START MATERIAL TO PROCESS
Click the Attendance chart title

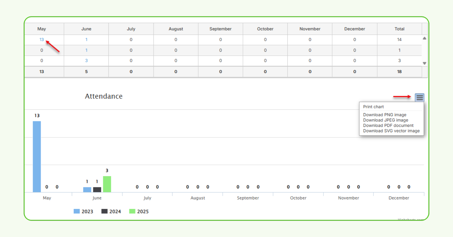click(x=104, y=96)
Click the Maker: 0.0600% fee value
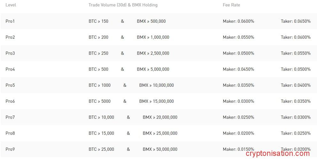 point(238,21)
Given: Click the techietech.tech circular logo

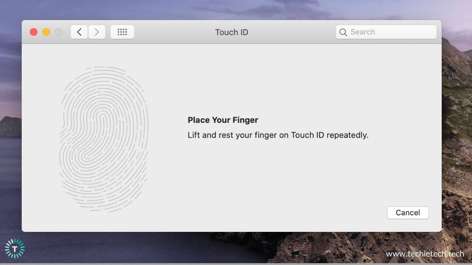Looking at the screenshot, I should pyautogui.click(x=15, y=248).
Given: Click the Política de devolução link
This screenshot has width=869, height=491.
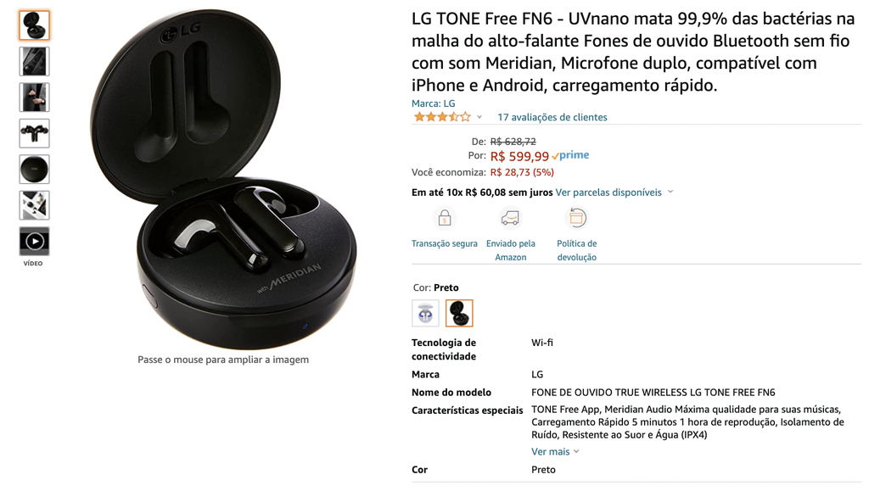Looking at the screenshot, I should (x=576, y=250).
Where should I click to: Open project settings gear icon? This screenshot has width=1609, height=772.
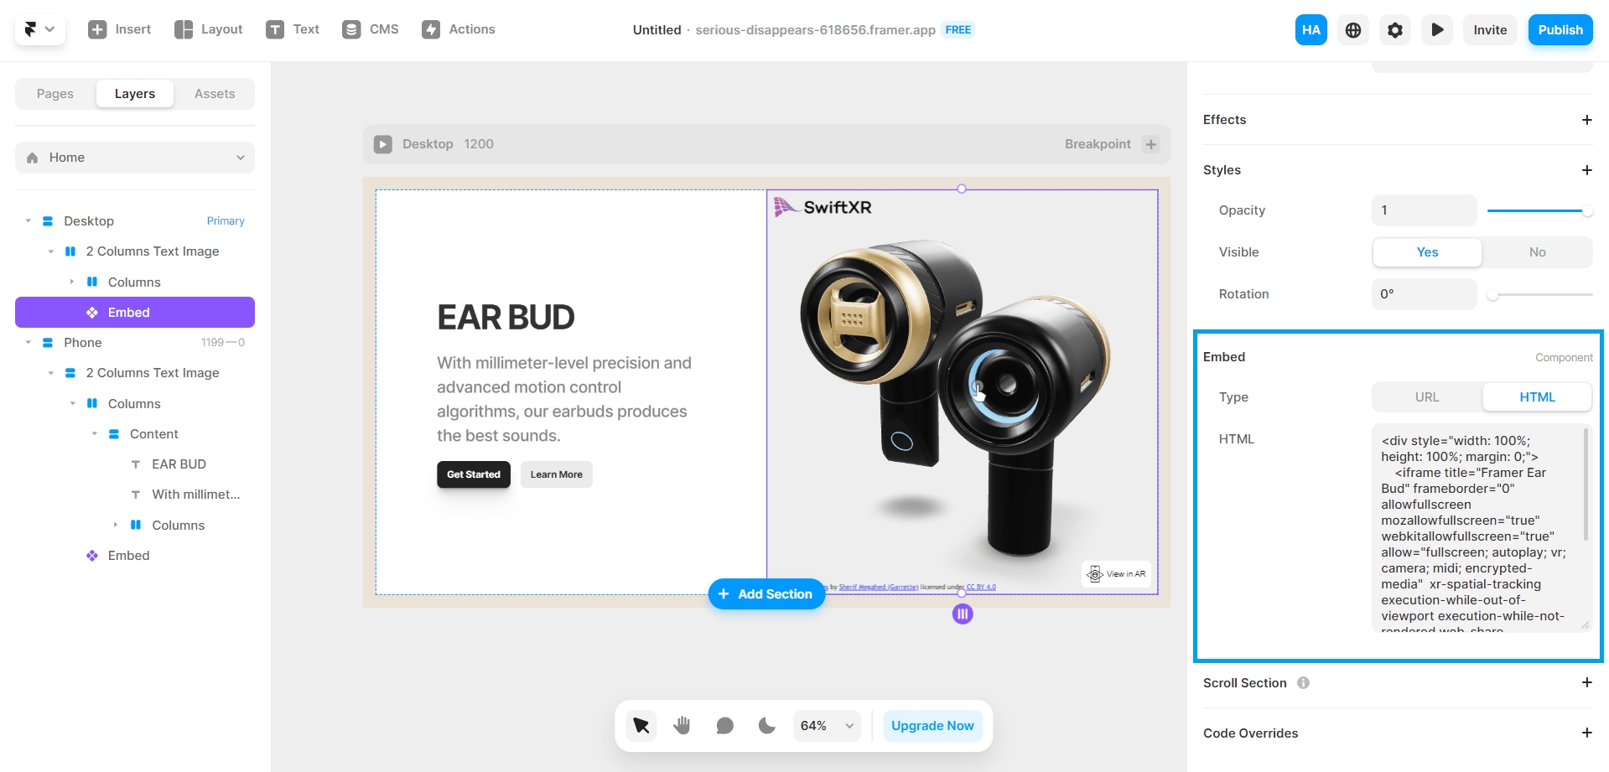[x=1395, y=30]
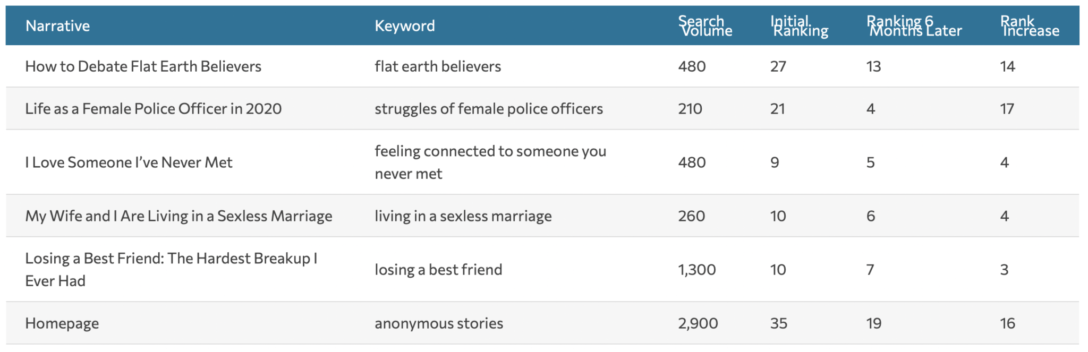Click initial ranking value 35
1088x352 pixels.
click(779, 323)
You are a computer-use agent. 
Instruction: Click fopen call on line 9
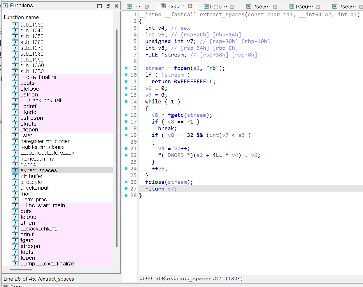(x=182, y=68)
END MATERIAL TO PROCESS
§ **EXERCISE PROMPT**
Transcribe exactly the span of lines from the line holding "Where should I" through the last line above, both included. Pictures stay out.

§ **OUTPUT FOR THIS TASK**
Where should I click to: Open project settings gear icon? This screenshot has width=1609, height=772.
[x=1395, y=30]
Click initial ranking value 35
1088x352 pixels.
click(779, 323)
You are a computer-use agent. 
Instruction: Click fopen call on line 9
(x=182, y=68)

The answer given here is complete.